Programing

공백을 포함하여 줄 길이별로 텍스트 파일 정렬

lottogame 2020. 7. 11. 10:01

공백을 포함하여 줄 길이별로 텍스트 파일 정렬

다음과 같은 CSV 파일이 있습니다

AS2345, ASDF1232, Mr. Plain Example, 110 Binary ave., Atlantis, RI, 12345, (999) 123-5555,1.56
AS2345, ASDF1232, Mrs. Plain Example, 1121110 Ternary st. 110 Binary ave .., Atlantis, RI, 12345, (999) 123-5555,1.56
AS2345, ASDF1232, Mr. Plain Example, 110 Binary ave., Liberty City, RI, 12345, (999) 123-5555,1.56
AS2345, ASDF1232, Mr. Plain Example, RI, 일부 도시, 110 Ternary ave., 12345, (999) 123-5555,1.56

공백을 포함하여 줄 길이별로 정렬해야합니다. 다음 명령에는 공백이 포함되어 있지 않습니다. 수정할 수있는 방법이 있습니까?

cat $@ | awk '{ print length, $0 }' | sort -n | awk '{$1=""; print $0}'

대답

cat testfile | awk '{ print length, $0 }' | sort -n -s | cut -d" " -f2-

또는 동일한 길이의 줄을 원래 (의도하지 않은) 하위 분류로 수행하려면 다음을 수행하십시오.

cat testfile | awk '{ print length, $0 }' | sort -n | cut -d" " -f2-

두 경우 모두, 우리는 최종 컷을 위해 awk에서 멀어지면서 명시된 문제를 해결했습니다.

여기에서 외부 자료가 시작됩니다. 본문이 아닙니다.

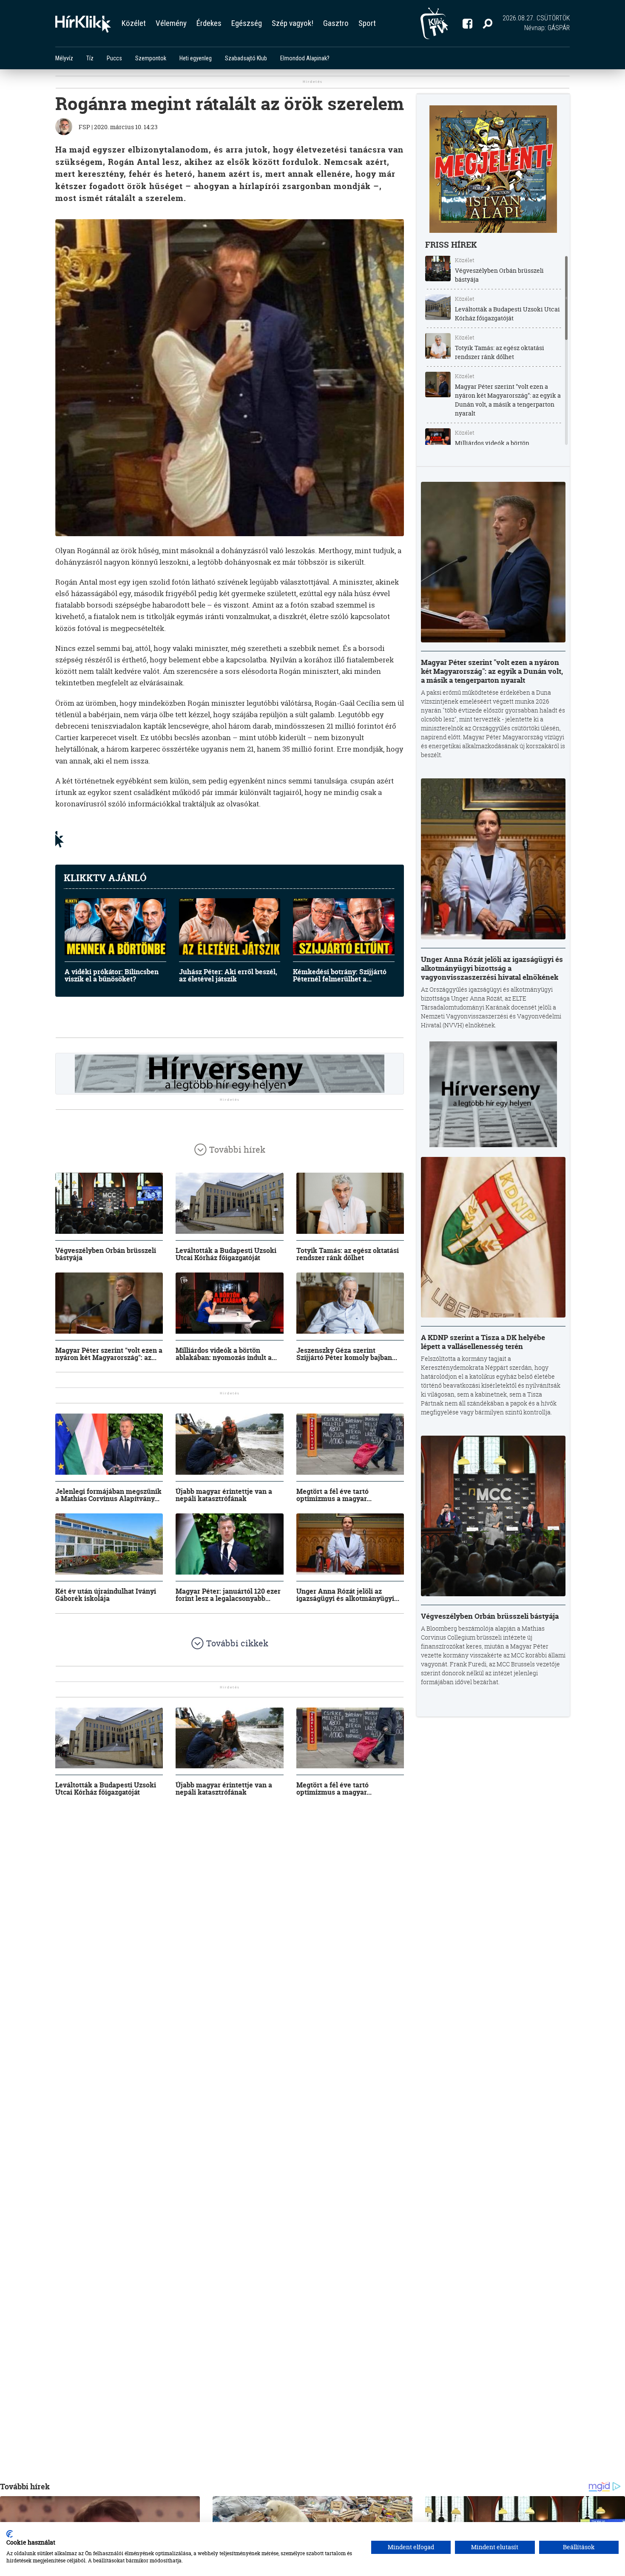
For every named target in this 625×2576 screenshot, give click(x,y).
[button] (487, 23)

길이가 일치하는 라인-넥타이의 경우 수행 할 작업 :

이 질문은 길이가 일치하는 줄에 대해 추가 정렬이 필요한지 여부를 지정하지 않았습니다. 나는 이것이 원치 않는 것으로 가정하고 그러한 줄이 서로 정렬되는 것을 방지하고 입력에서 발생하는 상대적 순서로 유지하기 위해 -s( --stable) 사용을 제안했습니다 .

(이 관계를 더 잘 제어하려는 사람들은 sort의 --key옵션을 볼 수 있습니다 .)

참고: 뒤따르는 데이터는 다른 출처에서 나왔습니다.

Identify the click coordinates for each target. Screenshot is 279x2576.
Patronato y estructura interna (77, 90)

질문의 시도 된 솔루션이 실패하는 이유 (awk 라인 재 구축) :

다음의 차이점을 주목하는 것이 흥미 롭습니다.

echo "hello   awk   world" | awk '{print}'
echo "hello   awk   world" | awk '{$1="hello"; print}'

그들은 각각 항복

hello   awk   world
hello awk world

의 관련 섹션 (둔한의) 매뉴얼은 단지 당신이 하나 개의 필드를 변경하면 AWK는 (등, 분리 기준) $ 0 전체를 다시 진행하고 있음을 옆으로 언급하고있다. 나는 그것이 미친 행동이 아니라고 생각합니다. 그것은 이것을 가지고 있습니다 :

"마지막으로 필드의 현재 값과 OFS를 사용하여 awk가 전체 레코드를 다시 작성하는 것이 편리한 경우가 있습니다. 이렇게하려면 겉보기에 무해한 할당을 사용하십시오."

 $1 = $1   # force record to be reconstituted
 print $0  # or whatever else with $0

"이로 인해 awk는 레코드를 다시 작성해야합니다."

길이가 같은 일부 라인을 포함한 테스트 입력 :

aa A line   with     MORE    spaces
bb The very longest line in the file
ccb
9   dd equal len.  Orig pos = 1
500 dd equal len.  Orig pos = 2
ccz
cca
ee A line with  some       spaces
1   dd equal len.  Orig pos = 3
ff
5   dd equal len.  Orig pos = 4
g

neillb 의 AWK 솔루션은 실제로 사용 awk하고 싶을 때 유용 하지만, 그 이유가 무엇인지 설명하지만 원하는 작업을 신속하게 완료하고 수행하는 작업을 신경 쓰지 않는 경우 하나의 솔루션을 사용하는 것입니다 sort()입력 라인을 반복하는 커스텀 caparison 루틴을 가진 Perl의 기능. 하나의 라이너는 다음과 같습니다.

perl -e 'print sort { length($a) <=> length($b) } <>'

STDIN을 수신 cat하거나 ( 쉘 리다이렉션을 통해) 파이프 라인에 필요 하거나 파일 이름을 다른 인수로 perl하여 파일을 열 수 있습니다.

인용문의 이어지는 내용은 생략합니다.